Screenshot grounding data:
+ + + + +

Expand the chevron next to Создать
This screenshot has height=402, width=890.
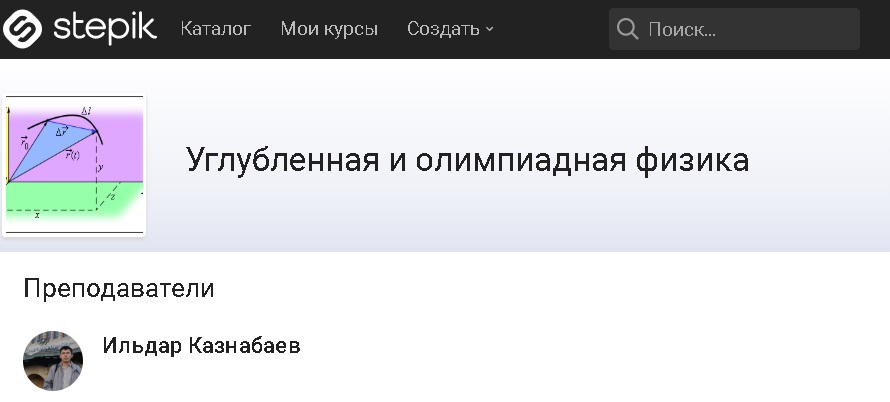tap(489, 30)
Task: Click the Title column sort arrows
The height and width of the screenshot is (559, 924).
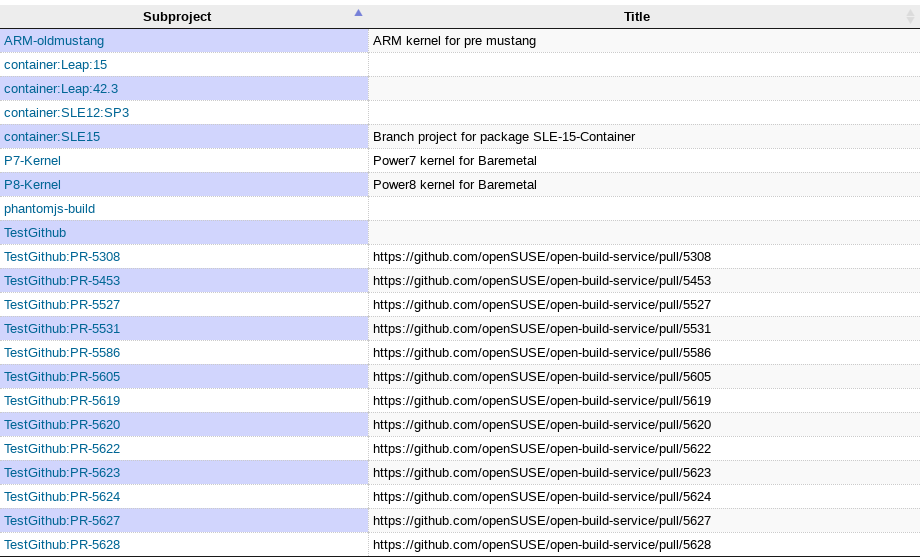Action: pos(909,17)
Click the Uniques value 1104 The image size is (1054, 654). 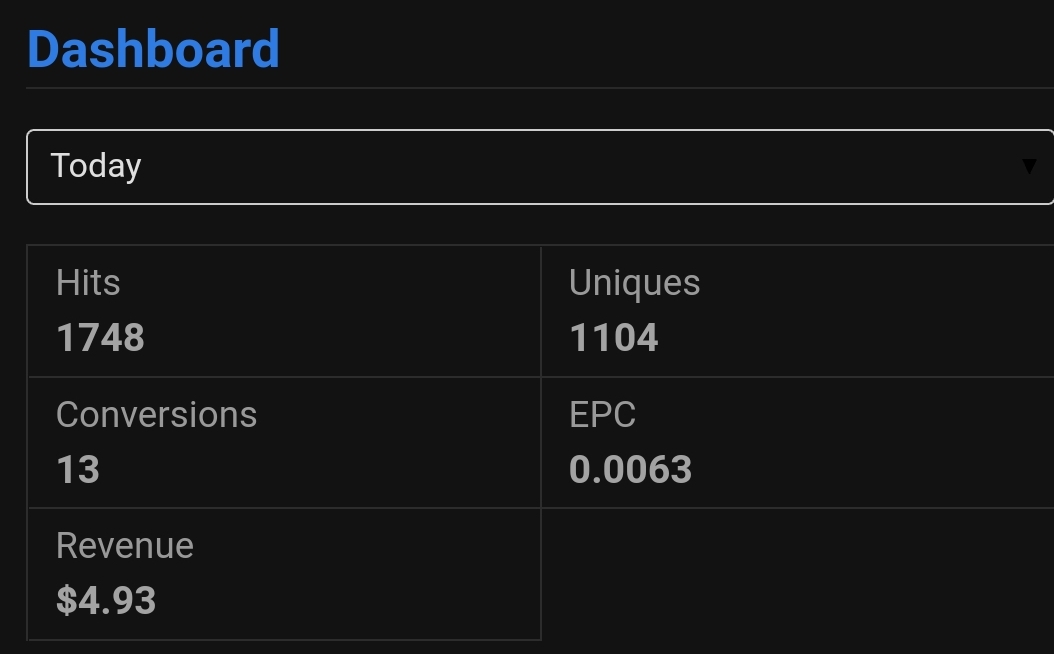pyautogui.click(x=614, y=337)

+ + + + +

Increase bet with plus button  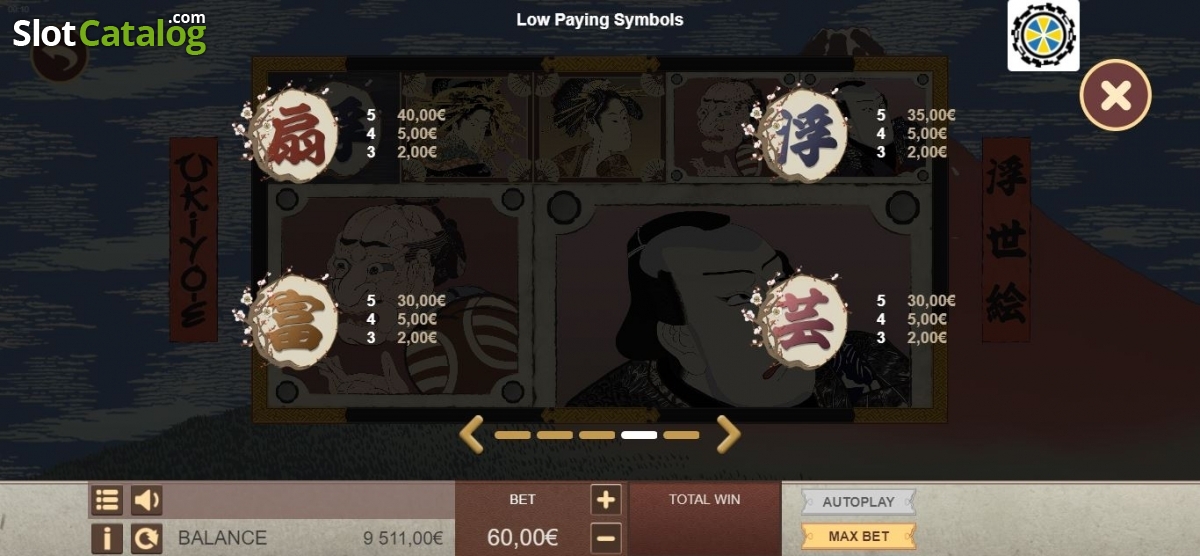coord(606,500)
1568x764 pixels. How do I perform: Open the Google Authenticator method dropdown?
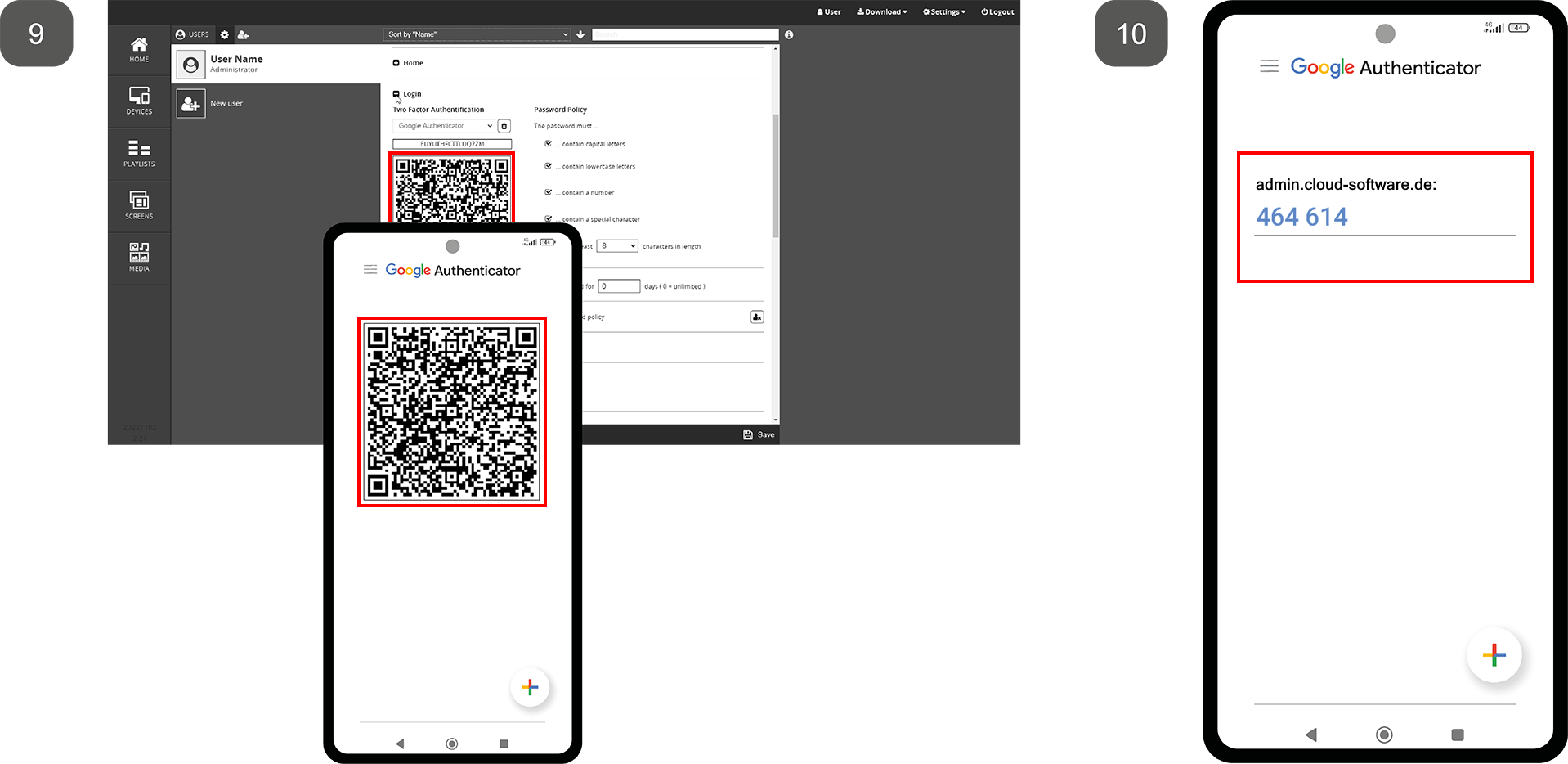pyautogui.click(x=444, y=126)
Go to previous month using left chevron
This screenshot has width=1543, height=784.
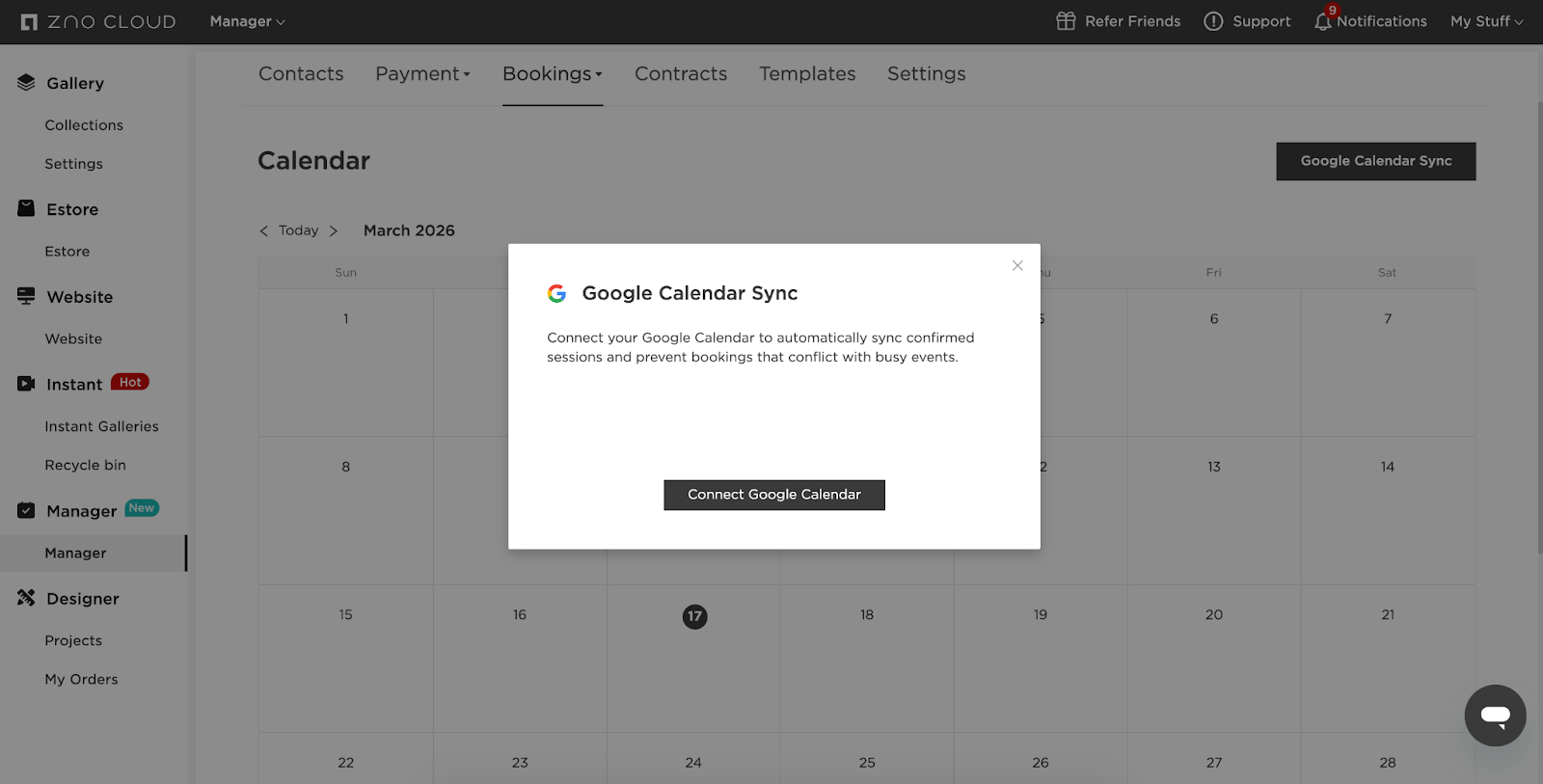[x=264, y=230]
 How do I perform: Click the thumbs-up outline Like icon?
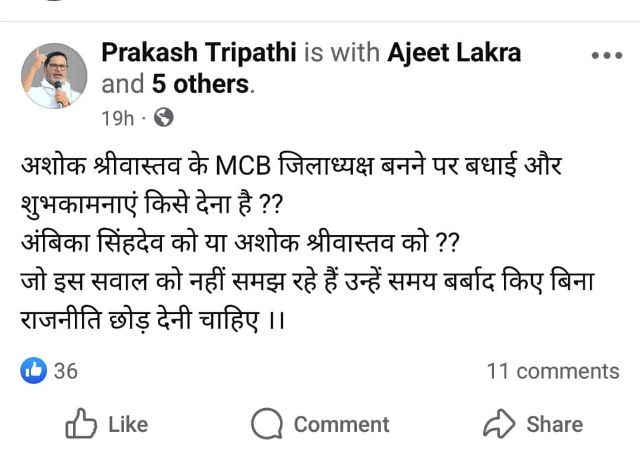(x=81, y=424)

+ + + + +

_Task description_: Show every line in the entries above that contains the string "chevron".

_Exercise response_:
Expand the chevron next to Создать
Go to previous month using left chevron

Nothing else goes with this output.